* [Work instructions] Locate the line that contains "This screenshot has". Retype it and every line after it to the end of the records, exactly, but not the pictures.

* [Dataset extract]
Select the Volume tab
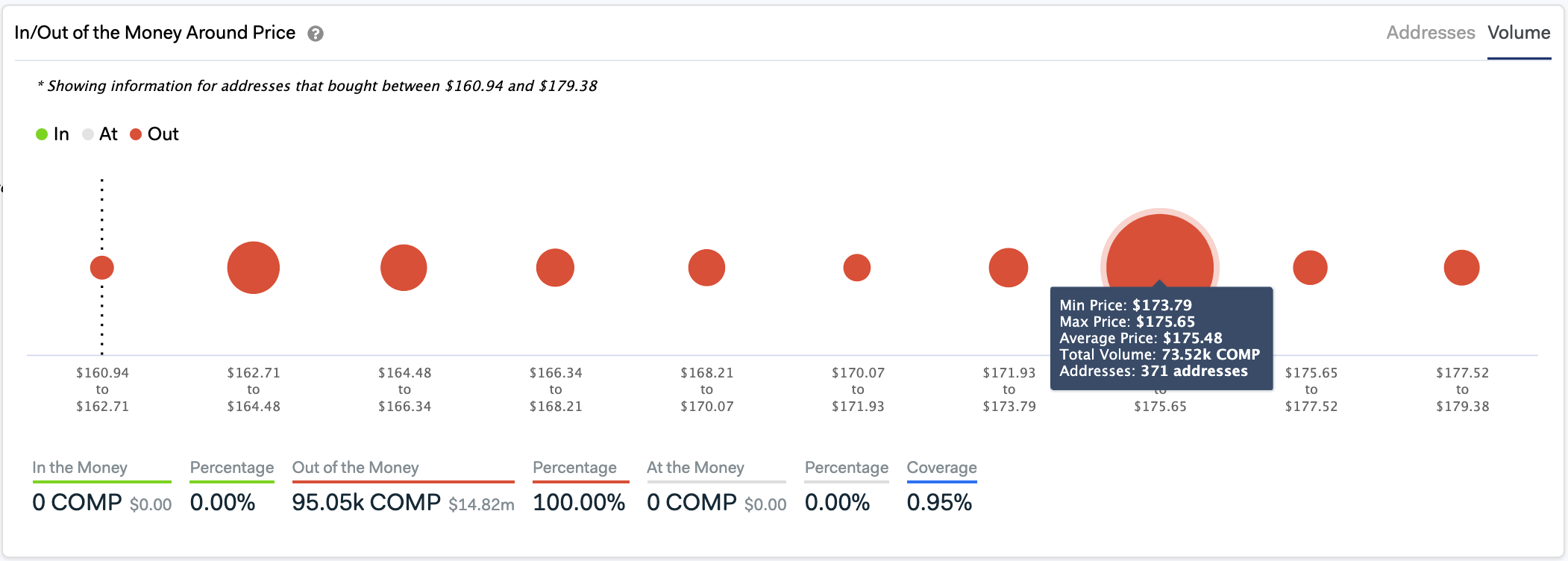Viewport: 1568px width, 561px height. 1519,33
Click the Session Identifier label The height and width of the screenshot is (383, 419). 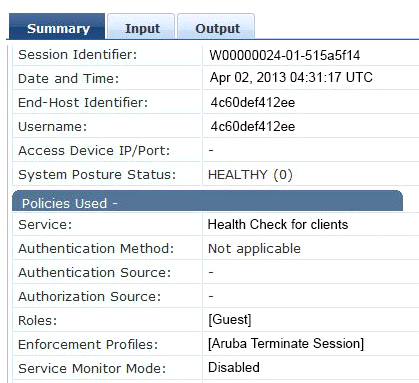click(78, 55)
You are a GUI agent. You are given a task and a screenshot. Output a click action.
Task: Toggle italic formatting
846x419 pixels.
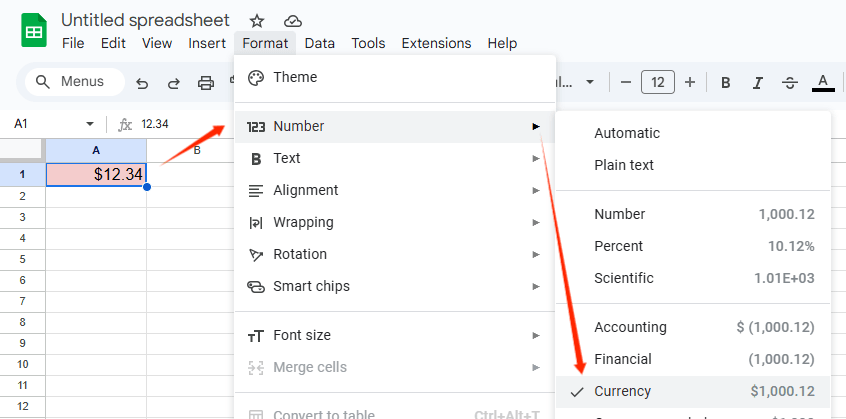[758, 82]
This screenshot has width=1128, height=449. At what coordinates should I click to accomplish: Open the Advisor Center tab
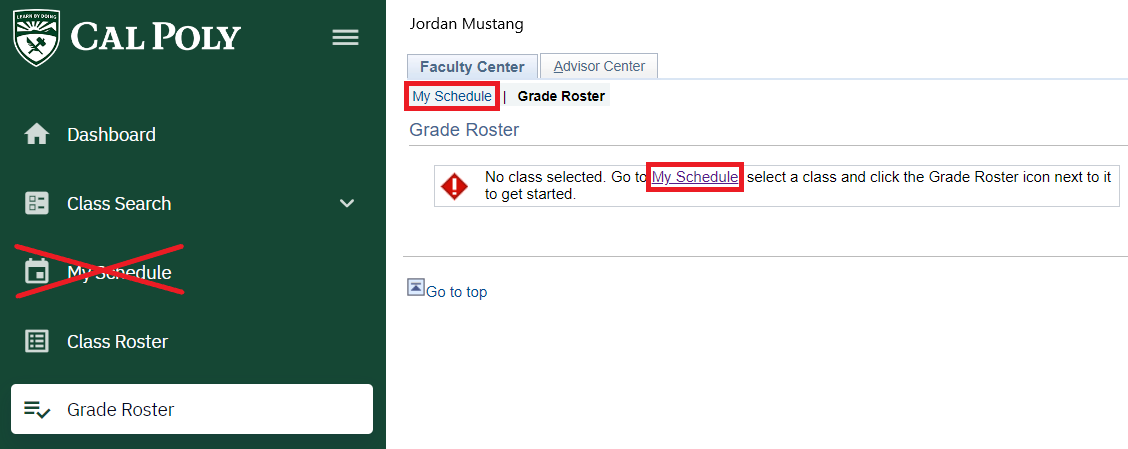[x=599, y=67]
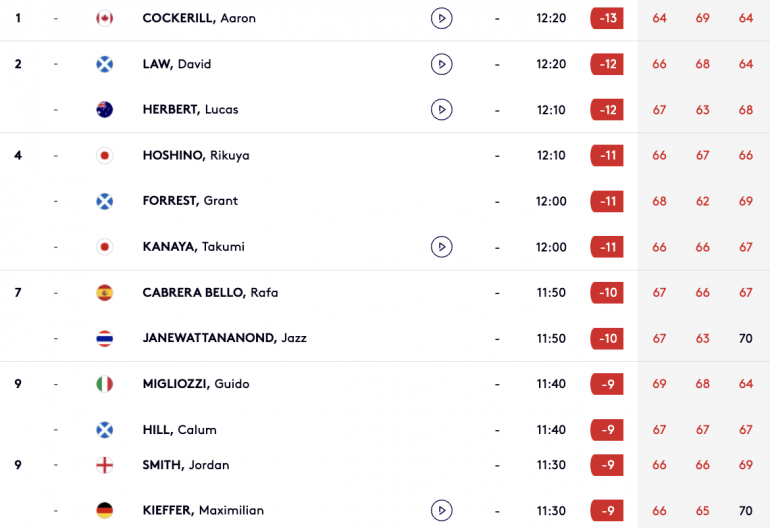Play video highlights for Lucas Herbert
The image size is (770, 528).
[x=441, y=110]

* [Solution]
This screenshot has width=1128, height=449. At what coordinates should I click to accomplish: Open the Advisor Center tab
[x=599, y=67]
Play video highlights for Lucas Herbert
The image size is (770, 528).
[x=441, y=110]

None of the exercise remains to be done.